Où le discours antisémite est-il le plus répandu dans le monde arabe ?
En Arabie Saoudite, où le wahhabisme - une forme d’intégrisme ultra-archaïque - est une idéologie d’Etat. Sous la pression américaine, le pouvoir saoudien a tempéré son attitude, mais au niveau de l’institution religieuse wahhabite, il demeure un fort sentiment antijuif. Sinon, il n’y a pas un pays en particulier où se cristallise l’antisémitisme. On en trouve surtout là où prospèrent les intégristes : les Frères musulmans égyptiens, le Hamas palestinien, le Hezbollah libanais, même si Hassan Nasrallah n’utilise plus ce discours depuis trois ans. Certains nationalistes, comme ceux qui considèrent Saddam Hussein comme un héros, véhiculent aussi ce genre d’idées.
Le panarabisme, qui a dominé le monde arabe idéologiquement dans les années 50-60, était-il moins antijuif que le panislamisme ?
Que ce soit Nasser ou le Baas des origines, il n’y a pas d’antijudaïsme. Le panarabisme de gauche met en avant le fait national culturel contre l’appartenance religieuse. C’est allé jusqu’à considérer les Juifs comme des Arabes culturels, dans la mesure où ils n’agissaient pas contre la nation arabe.
Une des campagnes les plus violemment antijuives de cette époque a été le fait d’un Irakien pro britannique, Nouri Saïd, alors que les juifs irakiens étaient plus qu’enracinés dans le pays.
Plusieurs historiens israéliens ont revisité leur histoire à la lumière de la nakba. Les historiens palestiniens prennent-ils en compte la Shoah dans leurs analyses ?
Si l’on parle de l’histoire du mouvement sioniste, beaucoup de Palestiniens et d’Arabes l’ont fait et le font, même si l’accès aux archives n’est pas toujours facile. Mais si vous parlez de l’histoire de la Shoah elle-même, ils ne se sentent pas concernés. Le rapport d’Israël à la nakba, ce n’est pas le rapport des Palestiniens à la Shoah. L’attitude dominante dans le monde arabe, ce n’est pas tant de dire «ça n’a pas existé», mais plutôt : «Le nazisme c’est abject, mais il ne faut pas répondre à une injustice par une autre injustice en développant la colonisation de la Palestine. Pourquoi devrions nous payer le prix de ce qu’ont fait les Allemands ?»

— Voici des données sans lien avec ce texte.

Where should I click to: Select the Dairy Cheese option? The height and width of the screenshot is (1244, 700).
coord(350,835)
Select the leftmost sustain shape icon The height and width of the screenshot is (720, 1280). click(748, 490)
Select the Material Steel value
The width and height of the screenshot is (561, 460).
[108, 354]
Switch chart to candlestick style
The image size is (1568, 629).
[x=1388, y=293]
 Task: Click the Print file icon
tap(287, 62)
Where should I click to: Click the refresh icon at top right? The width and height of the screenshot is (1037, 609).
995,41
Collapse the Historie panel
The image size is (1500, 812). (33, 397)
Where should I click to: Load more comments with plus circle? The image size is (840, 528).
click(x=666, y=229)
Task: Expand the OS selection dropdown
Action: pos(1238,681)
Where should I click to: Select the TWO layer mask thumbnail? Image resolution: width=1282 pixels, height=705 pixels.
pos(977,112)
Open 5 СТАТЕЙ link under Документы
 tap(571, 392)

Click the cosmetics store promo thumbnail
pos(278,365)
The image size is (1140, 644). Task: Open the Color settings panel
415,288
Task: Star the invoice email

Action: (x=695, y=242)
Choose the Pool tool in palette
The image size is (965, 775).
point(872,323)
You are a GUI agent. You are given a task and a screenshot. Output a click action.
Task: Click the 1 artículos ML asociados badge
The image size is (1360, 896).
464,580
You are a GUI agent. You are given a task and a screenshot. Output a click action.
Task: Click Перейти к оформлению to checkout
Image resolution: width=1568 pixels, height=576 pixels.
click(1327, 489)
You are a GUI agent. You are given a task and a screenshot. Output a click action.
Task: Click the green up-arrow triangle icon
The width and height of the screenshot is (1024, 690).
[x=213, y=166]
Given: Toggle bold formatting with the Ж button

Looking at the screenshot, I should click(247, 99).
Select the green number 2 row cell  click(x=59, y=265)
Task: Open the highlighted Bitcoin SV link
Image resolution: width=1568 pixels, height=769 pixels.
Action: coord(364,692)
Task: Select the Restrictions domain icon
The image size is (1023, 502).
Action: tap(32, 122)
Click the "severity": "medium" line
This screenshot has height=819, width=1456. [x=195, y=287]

(1) «The Third Reich And The Arab East», Lucas Hirszowicz (1966). (2) «From Empathy To Denial : Arab Responses To The Holocaust», Meir Litvak et Esther Webman (2009). (3) Ce faux document a été produit par la police tsariste à la fin du XIXe siècle. Il prétendait mettre à jour l’entreprise de domination du monde par les Juifs et la franc-maçonnerie.